Dataset records:
╭──

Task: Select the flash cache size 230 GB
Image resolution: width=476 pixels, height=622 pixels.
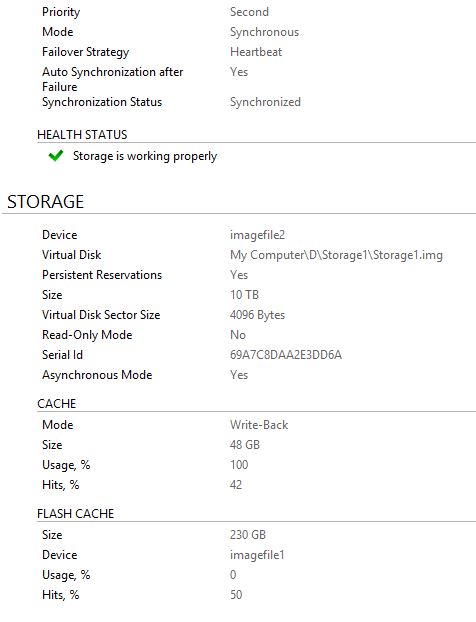Action: click(x=248, y=535)
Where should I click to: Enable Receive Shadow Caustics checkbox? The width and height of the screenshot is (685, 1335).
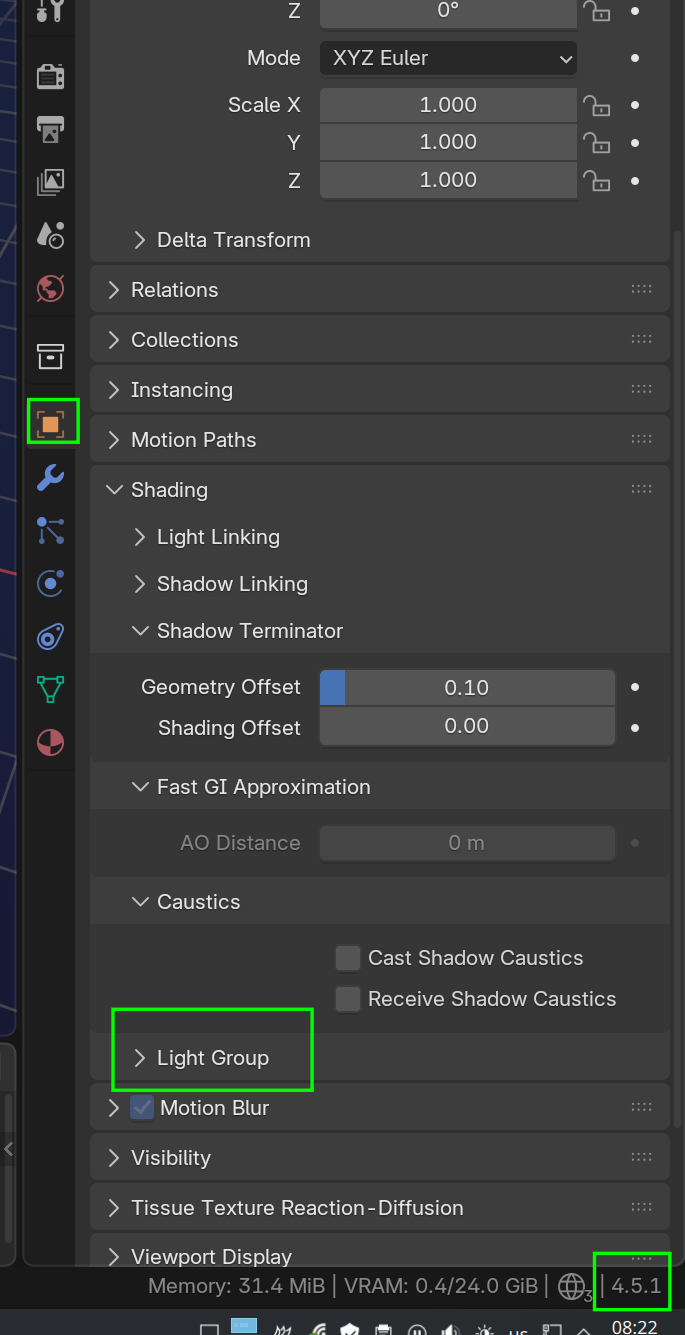[348, 999]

╰──

Activity: All entries are to be retyped exactly. Omit any embedded images.

Expected output:
Task: Select the flash cache size 230 GB
Image resolution: width=476 pixels, height=622 pixels.
Action: click(x=248, y=535)
Where should I click to: Enable Receive Shadow Caustics checkbox? The width and height of the screenshot is (685, 1335).
[348, 999]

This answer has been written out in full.